▼▼▼

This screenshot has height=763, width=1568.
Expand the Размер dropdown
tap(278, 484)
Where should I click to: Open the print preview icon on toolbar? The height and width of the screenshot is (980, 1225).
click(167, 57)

▲▲▲

Rename "dropdown" to "drop-down list" throughout the data above, and reproduce the rest of the data without any other change.

### Response to the exercise
This screenshot has height=763, width=1568.
Expand the Размер drop-down list
tap(278, 484)
Where should I click to: Open the print preview icon on toolbar? The height and width of the screenshot is (980, 1225).
click(167, 57)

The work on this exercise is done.